Wachheit am Rande der Katastrophe: Die Berliner Staatsoper zeigt die Uraufführung „Violetter Schnee“ von Beat Furrer und Händl Klaus.

Die Dunkelheit verströmt ihren eigenen Geruch. Er breitet sich im Zuschauerraum der Staatsoper aus, noch bevor das Saallicht erloschen ist, und erinnert an frisch lackierte Fensterrahmen und erkaltete Winterkohleöfen. Der Duft entsteigt Hunderten von Programmbüchern, deren erstes Drittel aus überwiegend schwarz bedruckten Seiten besteht. Die Finger riechen nach dem Blättern ein bisschen nach Räucherspeck. Es sind letzte Reminiszenzen an Sesshaftigkeit, bevor der Komponist Beat Furrer mit seiner Oper „Violetter Schnee“ sein Publikum in einen nicht enden wollenden Winter entführt.
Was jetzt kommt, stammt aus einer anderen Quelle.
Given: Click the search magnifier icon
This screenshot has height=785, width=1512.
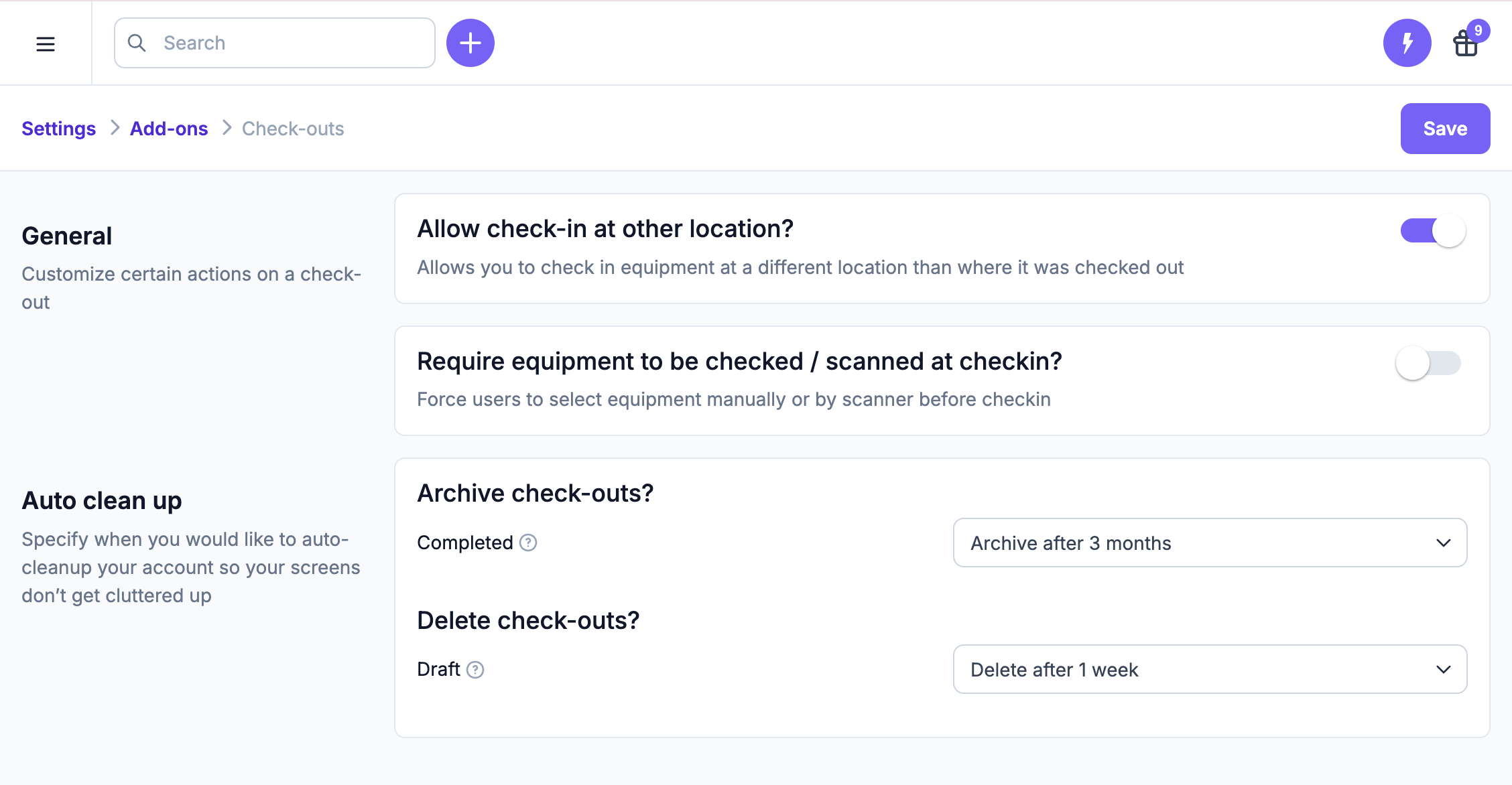Looking at the screenshot, I should point(137,43).
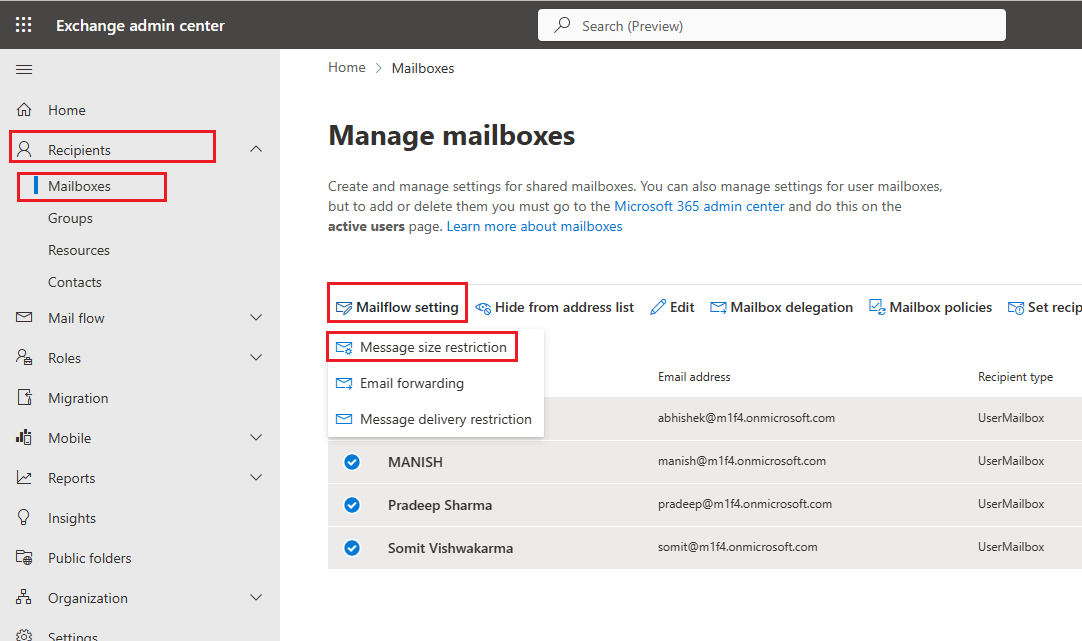Collapse the navigation pane with hamburger icon

(24, 69)
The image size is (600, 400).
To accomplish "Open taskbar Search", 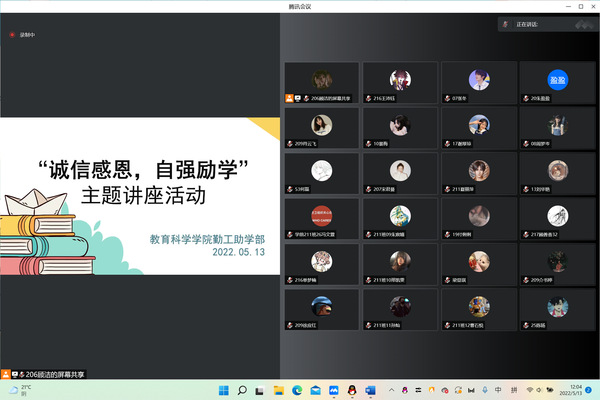I will [241, 389].
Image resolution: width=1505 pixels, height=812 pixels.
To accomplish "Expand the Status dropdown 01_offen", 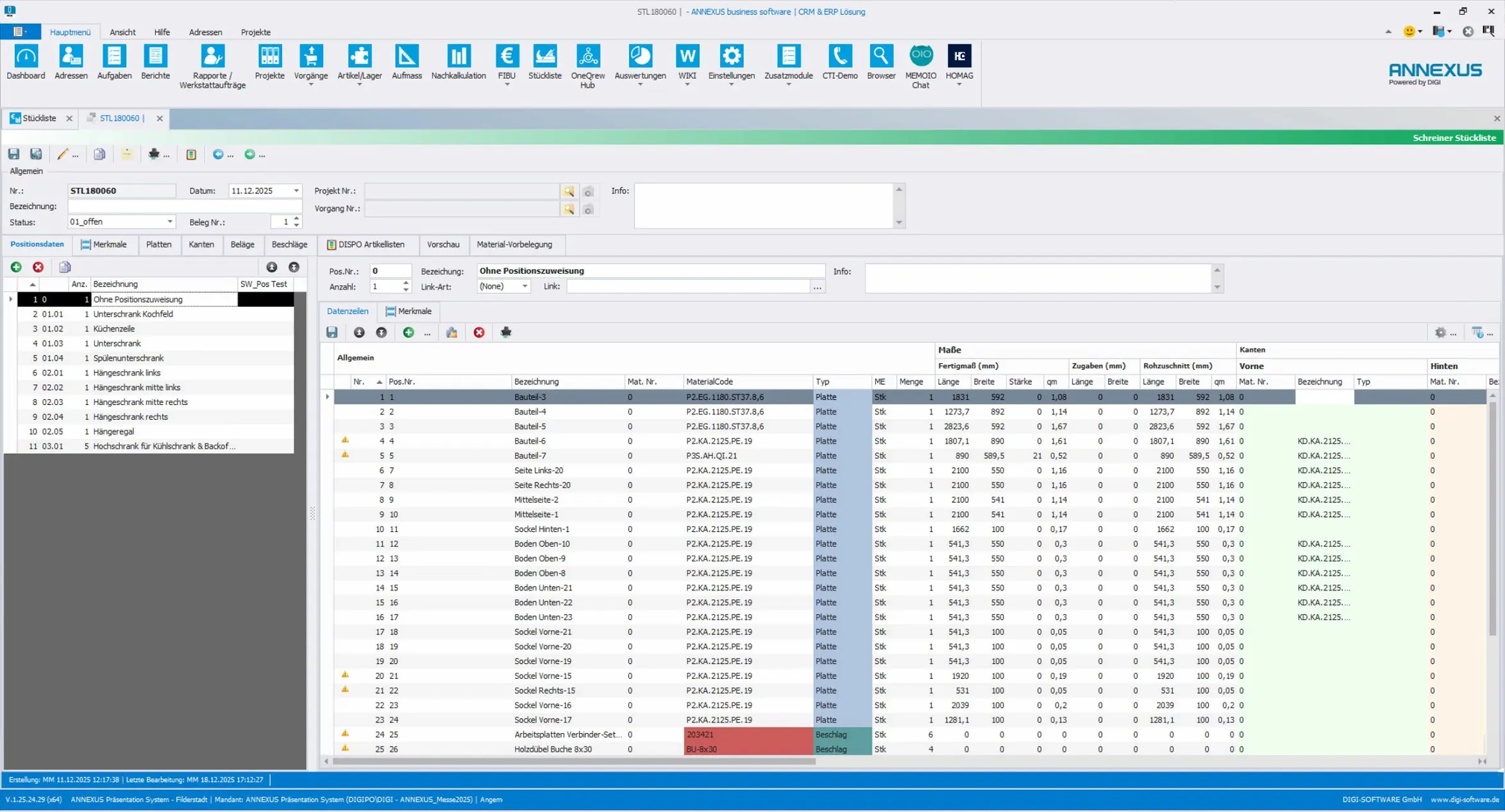I will 169,222.
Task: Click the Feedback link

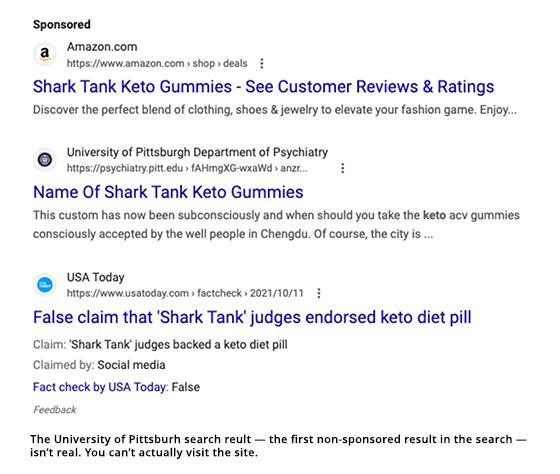Action: [55, 410]
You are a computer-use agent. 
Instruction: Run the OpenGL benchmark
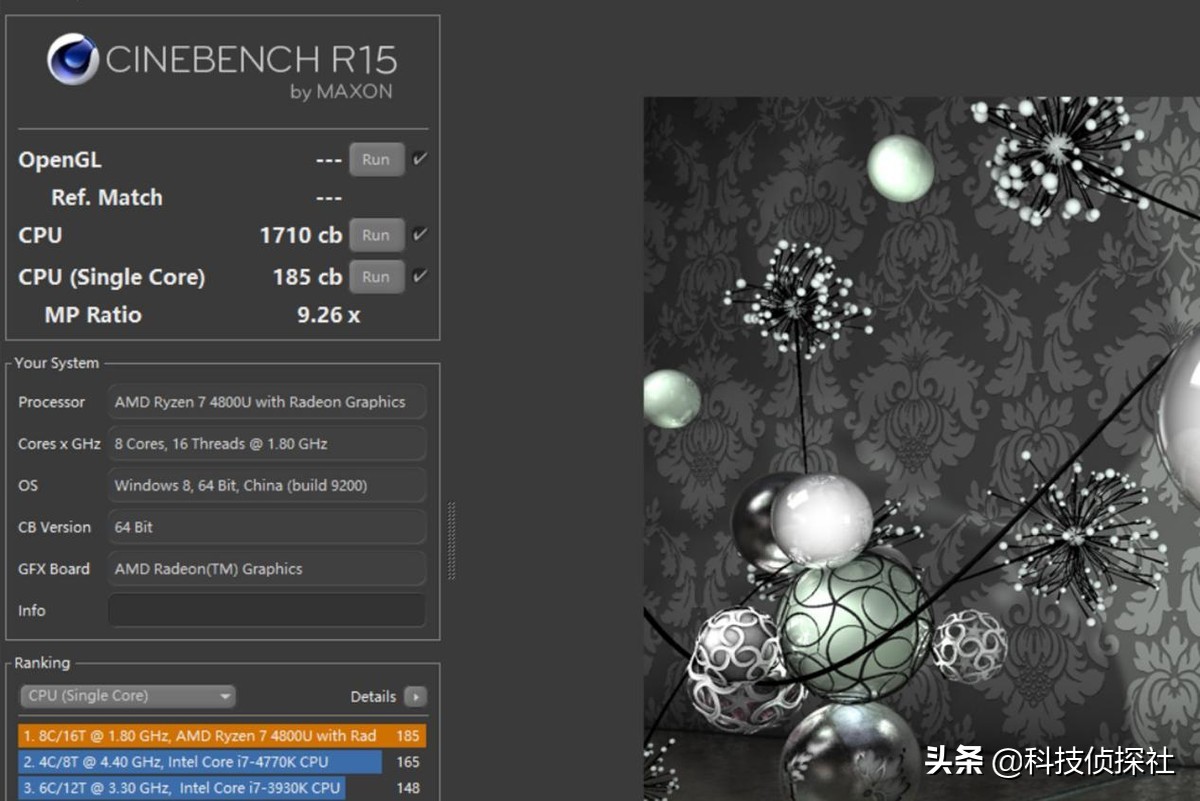pyautogui.click(x=376, y=160)
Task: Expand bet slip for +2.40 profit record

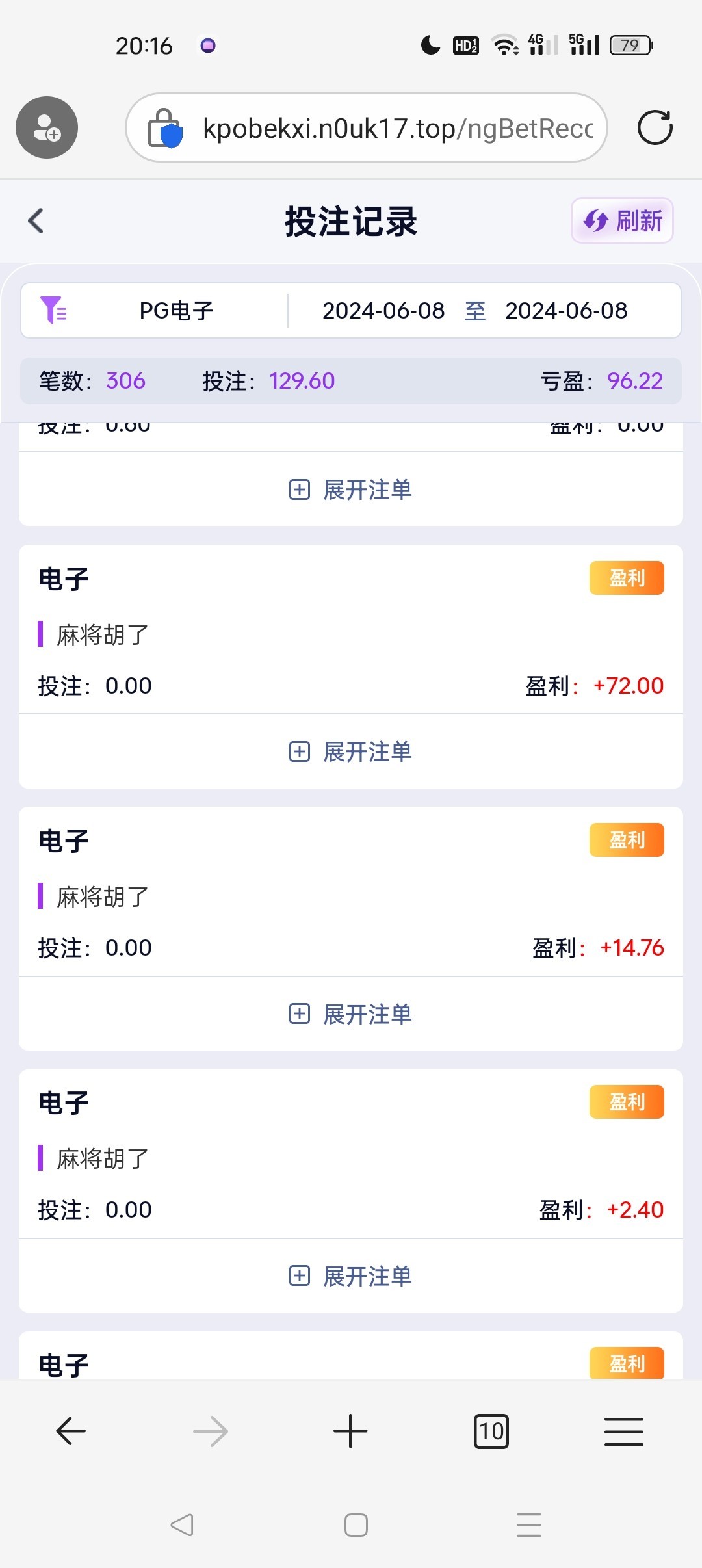Action: click(351, 1276)
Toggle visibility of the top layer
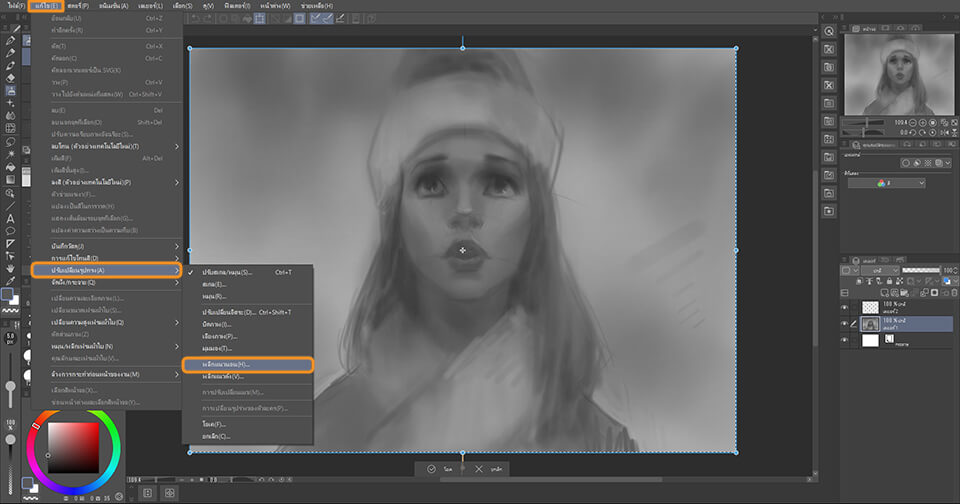 [845, 307]
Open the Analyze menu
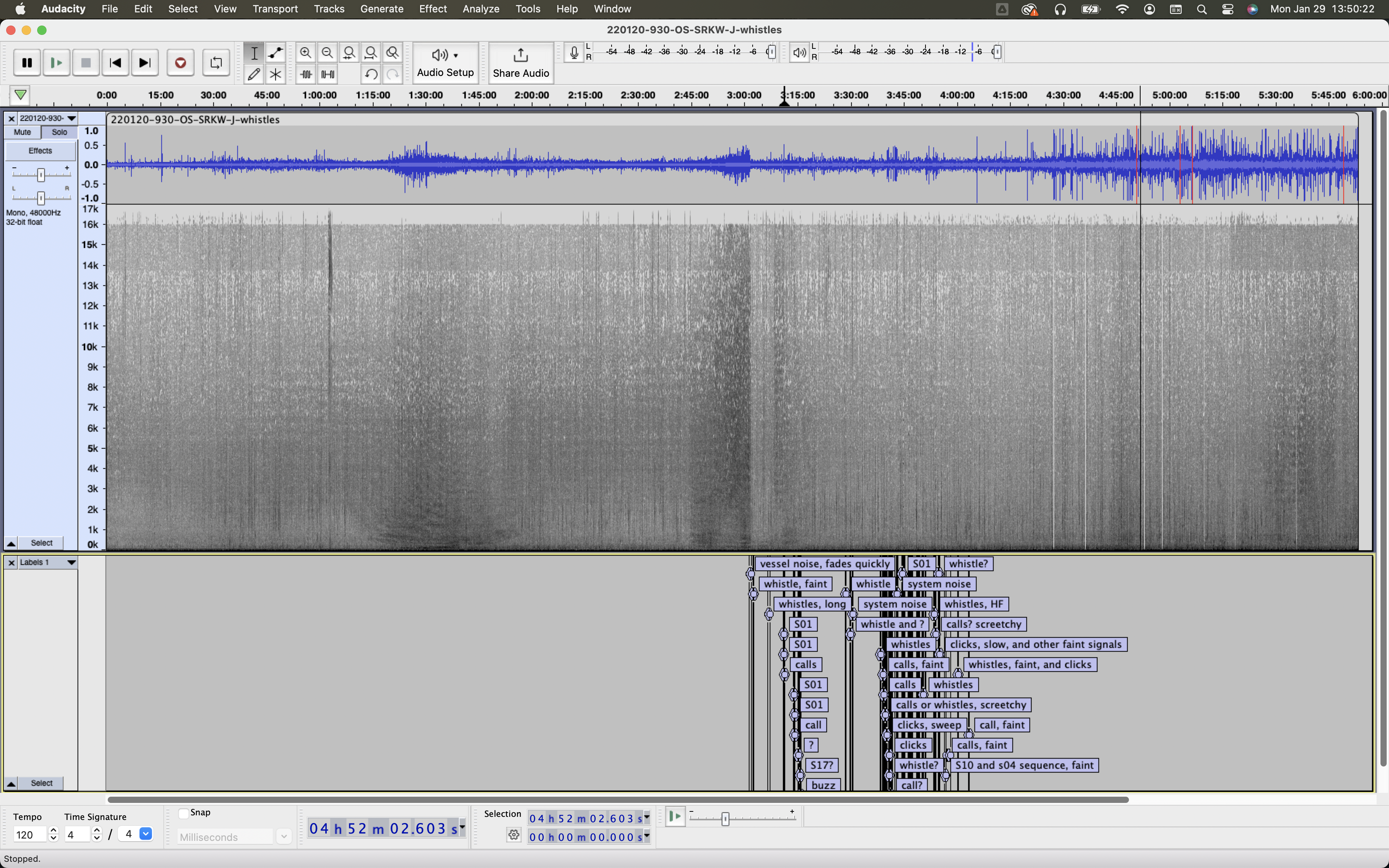The width and height of the screenshot is (1389, 868). pos(481,9)

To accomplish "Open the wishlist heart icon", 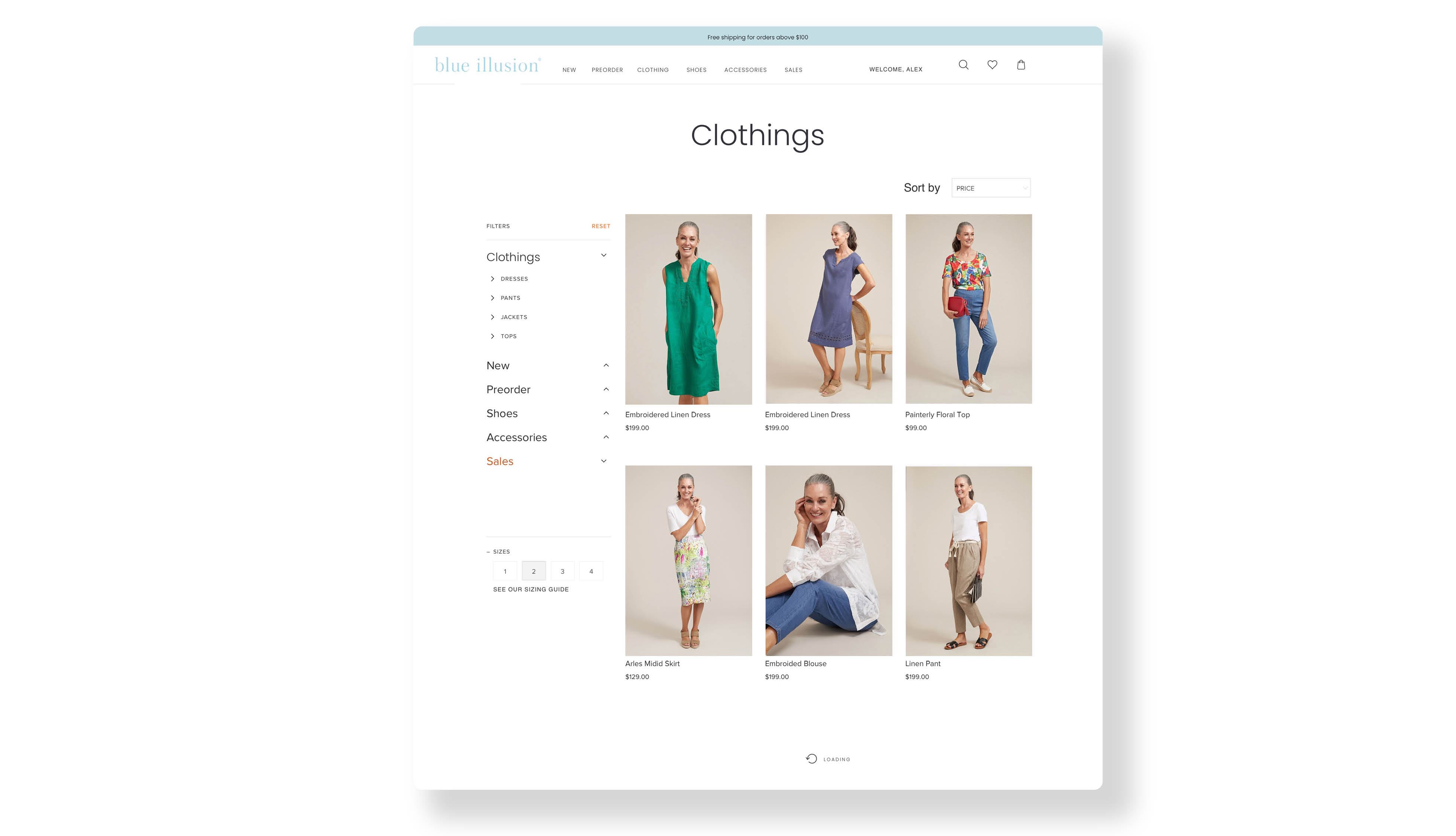I will (992, 65).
Fünf Personen versuchen, der ständig steigenden psychischen wie physischen Last des ununterbrochenen Schneefalls zu widerstehen. Von Anfang an besteht nur wenig Anlass zur Hoffnung, dass Silvia, Natascha, Jan, Peter und Jacques diese Extremsituation überleben werden. Schon die ersten Takte von Furrers Musik klingen nach einem Fanal, nach haltlosen Stürzen und zerscherbendem Aufprall, nach einem Glucksen tief unter einem gefrorenen See und auch einem gellenden Lachen, das nicht von dieser Welt ist.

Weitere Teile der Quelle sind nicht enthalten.